Terdakwa didampingi oleh Penasehat Hukum Sopian Hamid, SH dan Rasby R Saputra, SH dari Lembaga Bantuan Hukum Aisyiyah Bengkulu berkantor di POSBAKUN Pengadilan Negeri Arga Makmur.
Sebelum dinyatakan bebas, Ratu Agung dituntut 19 Tahun penjara. Namun fakta persidangan berubah setelah mendengar pembelaan secara tertulis yang diajukan oleh penasehat hukum terdakwa.
Fakta persidangan terungkap, keterangan anak korban tidak konsisten dan mengandung kontradiksi dasar
karena seluruh keterangan pada tahap penyidikan diubah seluruhnya di persidangan hingga menyatakan tidak pernah ada tindak pidana persetubuhan ataupun pencabulan yang dilakukan oleh Terdakwa pada Anak Korban.
Serta terungkap sebelum laporan terhadap terdakwa pada 11 September
2025, anak korban sempat bertengkar hebat dengan terdakwa karena masalah uang
saku dan kebebasan bergaul.
Anak korban marah karena dilarang pergi keluar rumah malam hari, sehingga muncul keinginan untuk membalas dendam, hal ini
menjadi alasan kuat mengapa laporan tersebut dibuat dengan dalih yang tidak
benar.
Hal ini diperkuat dengan Bukti Visum Et Repertum Nomor 082/VS/IX/2025/RM tanggal 14 September 2025, tidak menunjukkan adanya tindak pidana oleh karena robekan selaput dara tersebut bukan baru, melainkan sudah terjadi sejak lama.
Robekan tersebut tidak spesifik
disebabkan oleh persetubuhan, melainkan bisa disebabkan oleh aktivitas fisik
biasa, jatuh, olahraga, atau sebab lain yang tidak berhubungan dengan tindak
pidana.
Juga tidak ditemukan jejak cairan tubuh, luka memar, atau tanda kekerasan fisik lain pada tubuh Anak Korban, yang seharusnya ada jika benar terjadi kekerasan atau paksaan.
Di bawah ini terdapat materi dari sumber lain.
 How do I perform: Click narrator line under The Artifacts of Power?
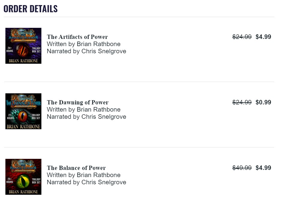coord(86,51)
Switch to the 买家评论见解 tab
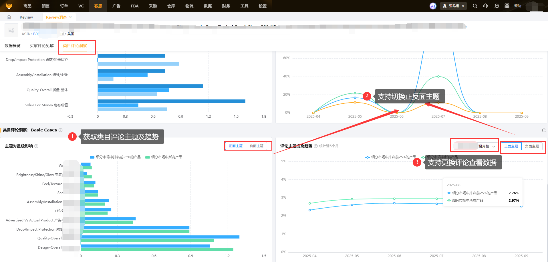Screen dimensions: 548x262 pos(42,46)
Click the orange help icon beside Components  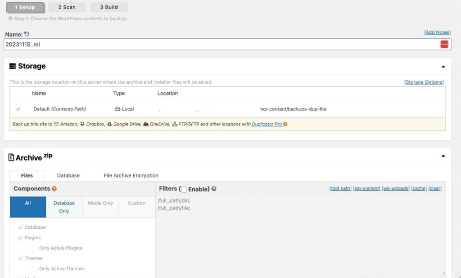(54, 189)
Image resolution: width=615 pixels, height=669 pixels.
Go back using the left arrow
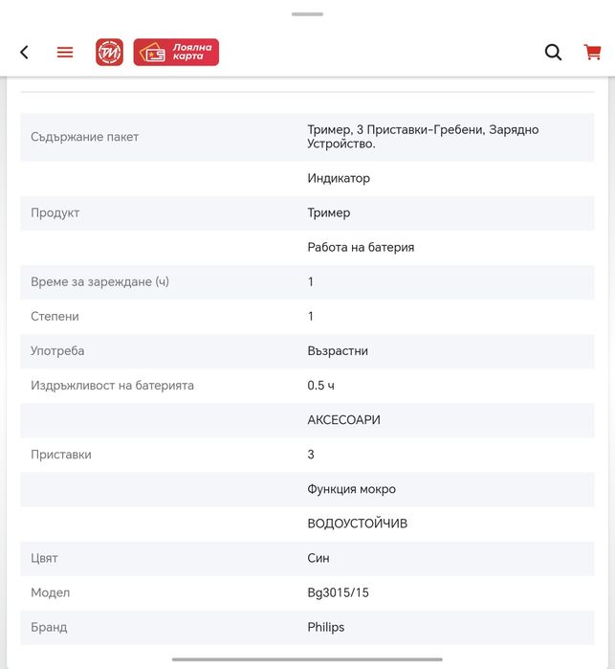pyautogui.click(x=25, y=53)
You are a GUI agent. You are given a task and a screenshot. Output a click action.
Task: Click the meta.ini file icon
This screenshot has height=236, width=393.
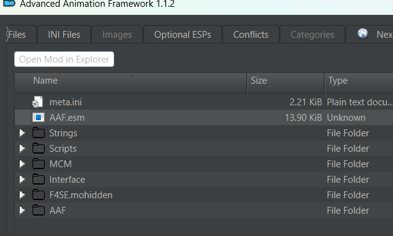[x=38, y=102]
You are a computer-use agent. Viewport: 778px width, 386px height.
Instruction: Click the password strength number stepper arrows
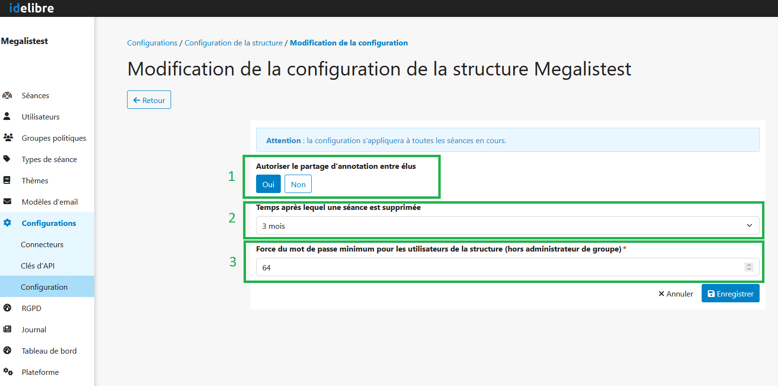749,267
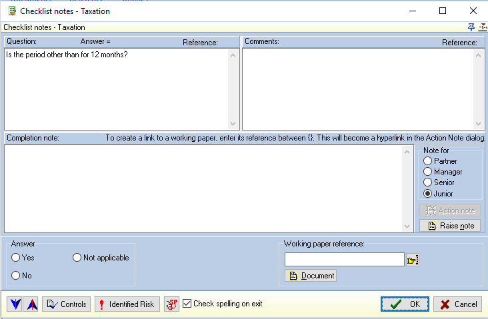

Selain itu, tidak adanya saksi mata yang melihat kejadian, karena seluruh Saksi yang diajukan oleh penuntut umum adalah sakai yang hanya mendengar cerita dari
anak korban, bukan sksi mata yang melihat langsung peristiwa yang didakwakan.
Alibi dan keterangan terdakwa yang konsisten selama persidangan, dengan
memberikan keterangan yang selalu sama, jelas, dan konsisten dari awal hingga
akhir dan diperkuat oleh keterangan saksi-saksi pembelaan dari tetangga dan rekan kerja, membuktikan terdakwa berada di tempat lain saat kejadian.
"Itu karena korban di hasut oleh rekam-rekannya untuk melaporkan bapak kandungnya sendiri. Dengan tuduhan persetubuhan. Karena sakit hati usai bertengkar," kata pengacara terdakwa, Sopian Hamid, SH.